Alle Pussy Riot il premio per la pace ‘LennonOno’

Alle Pussy Riot il premio per la pace ‘LennonOno’ – Andrà alle Pussy Riot, la band punk femminista condannata in Russia a due anni di carcere con l’accusa di teppismo motivato da odio religioso, il ‘Premio LennonOno per la Pace’ ideato nel 2002 da Yoko Ono in memoria dell’attivismo del marito La vedova di John Lennon consegnerà il premio a Pyotr Verzilov, consorte di Nadia Tolokonnikova, la leader delle Pussy Riot  in carcere da 5 mesi con Maria Aluokhina e Yekaterina Samutevich, “ree” di aver inscenato una ‘messa-concerto’ di protesta nella cattedrale di Mosca e per questo condannate a due anni di carcere il 17 agosto scorso. Il premio biennale sarà assegnato anche ad altre 4 persone, tra le quali Rachel Corrie, la pacifista americana che nel 2003 fu travolta e uccisa da un bulldozer israeliano a Rafah.

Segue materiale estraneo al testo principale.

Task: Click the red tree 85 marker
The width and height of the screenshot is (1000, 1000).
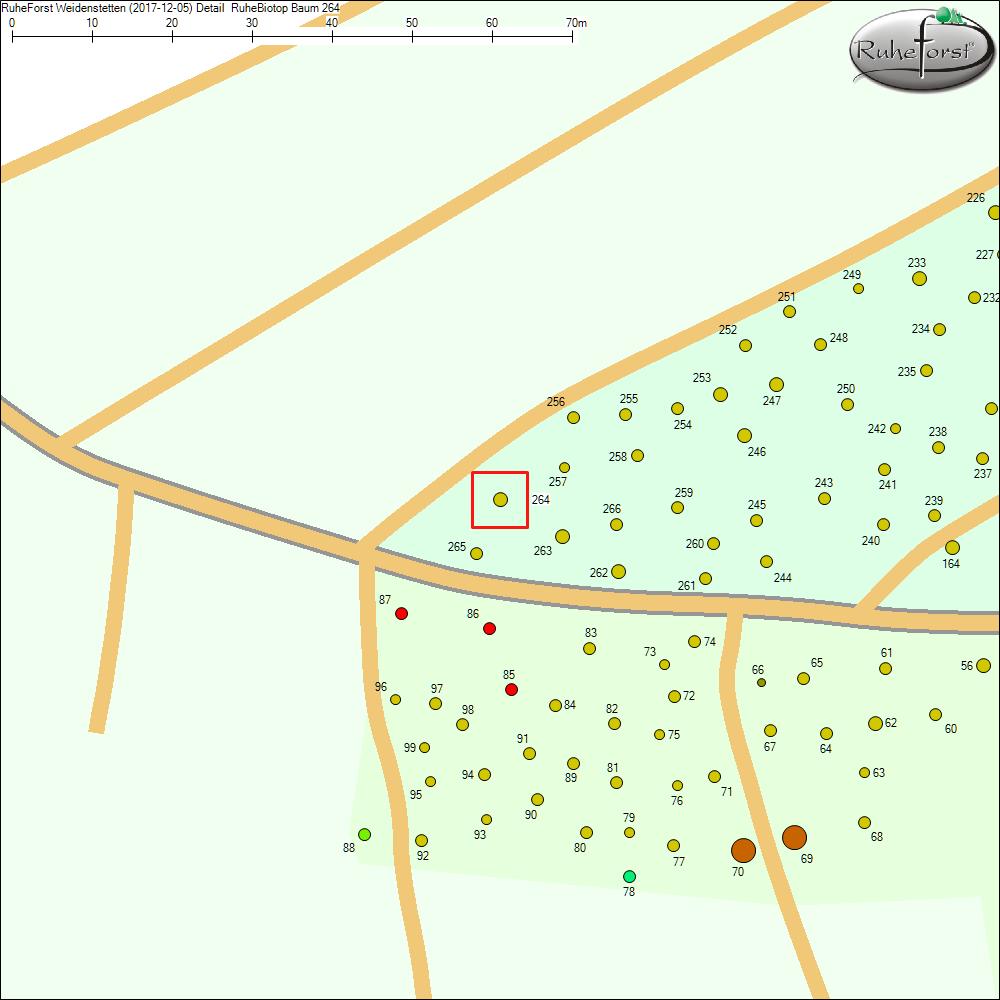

Pussy Riot, la Tolokonnikova dal carcere: Russia pronta a ribellarsi – “Putin è l’incarnazione del sopruso e della prepotenza”. E’ una delle frasi rilasciate qualche giorno fa in un’intervista a ‘la Repubblica’ da Nadezhda Tolokonnikova, leader delle Pussy Riot. “Non ci si aspettava una reazione così sporpositata dallo Stato – ha dichiarato Nadezhda dal carcere di Mosca –  E’ stato questo a scatenare tutto il resto. A noi non è rimasto altro che farci idealmente una bella scorta di pop corn e assistere a questo film surreale“Non avevamo intenzione di offendere chicchessiasiamo state male interpretate”, a causa dei mass media putiniani. “Il regime sta facendo di tutto per spingerci alla ribellione. Forse non subito, ma prima o poi la pazienza della gente finirà“, ha minacciato la Tolokonnikova.